Sunday, March 1, 2015

February Movie Status

I watched 33 new movies in February, plus rewatched 1 film.

I spent the month mostly concentrating on 2014 films and new entries from the just released 2015 They Shoot Pictures Don’t They list.  My thanks to Bert in The Netherlands for alerting me to the fact that the new list had been released, and especially for helping me track down the hardest to find new entries.  I also watched single entries from two other lists since the opportunity to see them happened to come up.  Finally, I watched a couple more of the new IMDB Consolidated Top 250 entries, but I still have three Indian films, with a combined running time north of 12 hours, left to finish off all the new additions.

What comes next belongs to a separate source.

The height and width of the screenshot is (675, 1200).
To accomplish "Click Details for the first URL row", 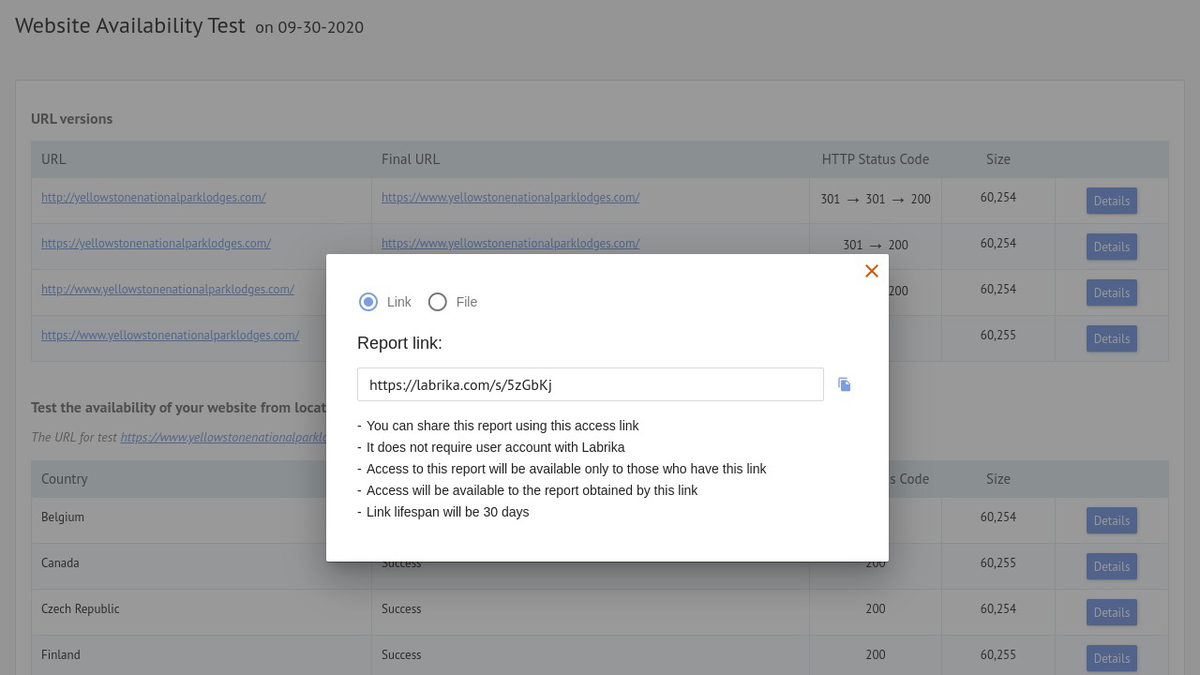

As the month started I had 41 entries left to see in the TSPDT list.  I knew the updated 2015 list was coming very soon, so I didn’t bother watching any until that happened.  I was hoping some of the ones I didn’t want to watch might drop off.  In some cases that did happen (i.e. three Sirk melodramas), but not for all I had hoped.

The 2015 list had a total of 77 new entries added to it, many of them documentaries.  Because of the fact that some of the ones that dropped off were ones I had not seen, and because some of the ones added were ones I had already watched, I ended up with a net result of 45 entries I had left to finish the newest list.  That was only 4 more even though 77 had been added.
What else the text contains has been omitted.